KAYBETME KORKUSU…

AK Parti 20 yıl önce ilk seçimini kazandıktan sonra, art arda kazanarak günümüze kadar gelmeyi başardı. Cumhurbaşkanı ve AK Parti Genel Başkanı Recep Tayyip Erdoğan liderliğindeki kadrolar, bu süre zarfında hiçbir zaman ‘kaybetmek’ kelimesini ağızlarına almadı, sürekli kazanmanın verdiği özgüvenle günümüze kadar geldi. Fakat ilk kez tepeden aşağıya kadar kaybetme korkusu tüm parti kadrolarında kendisini iyiden iyiye hissettirmeye başladı.
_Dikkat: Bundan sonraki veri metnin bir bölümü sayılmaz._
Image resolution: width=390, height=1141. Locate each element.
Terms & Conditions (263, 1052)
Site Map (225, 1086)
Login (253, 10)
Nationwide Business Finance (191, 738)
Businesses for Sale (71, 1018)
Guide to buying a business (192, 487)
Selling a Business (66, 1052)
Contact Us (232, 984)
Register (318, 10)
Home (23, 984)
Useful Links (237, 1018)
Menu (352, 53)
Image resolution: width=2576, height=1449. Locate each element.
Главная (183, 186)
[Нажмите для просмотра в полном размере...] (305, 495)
Cumhurbaşkanı ve AK Parti Genel Başkanı Recep Tayyip Erdoğan, bir süre önce  ‘Geçmiş Dönem Belediye Başkanları İstişare ve Değerlendirme Toplantısı’nda 2023 seçiminin önemine özellikle vurgu yaparak, ‘Büyük ve güçlü Türkiye’nin inşasından taviz vermemek için 2023 seçimlerini Meclis’te Cumhur İttifakının, Cumhurbaşkanlığını da bizim kazanmamız şarttır. Bu seçim kızgınlık, kırgınlık, nefsaniyetle hareket edilebilecek bir seçim değildir. Daha açık bir ifadeyle artık kaybedecek çok şeyimiz var’ dedi.

Erdoğan’ın ‘kaybedecek çok şeyimiz var’ sözü büyük yankı buldu, günlerce konuşuldu, tartışıldı. Bu sözler en çok AK Parti’nin eski ve yeni kadroları tarafından hayal kırıklığı olarak algılandı. Çünkü o güçlü ve dünya lideri reislerinin ilk kez kaybetmekten korktuğunu dışa vurduğunu gördüler. Durum böyle olunca içerden konuşmalar, yorumlar, tahminler, eleştiriler çok yüksek sesle olmasa da gelmeye başladı.

Bunlardan biri de birkaç dönem önce Diyarbakır İl Başkan Yardımcılığı yapan bir AK Partiliden geldi. Uzun süredir karşılaşmamıştık. Ayaküstü başlayan sohbetimiz bir kafede saatlerce devam etti. O da AK Parti’nin Diyarbakır’daki çok sayıda küskününden biriydi. Ama o partisinden ayrılmamış, ancak bir zamanlar görev yaptığı il binasına gitmeyecek kadar da dava arkadaşlarına küsmüştü.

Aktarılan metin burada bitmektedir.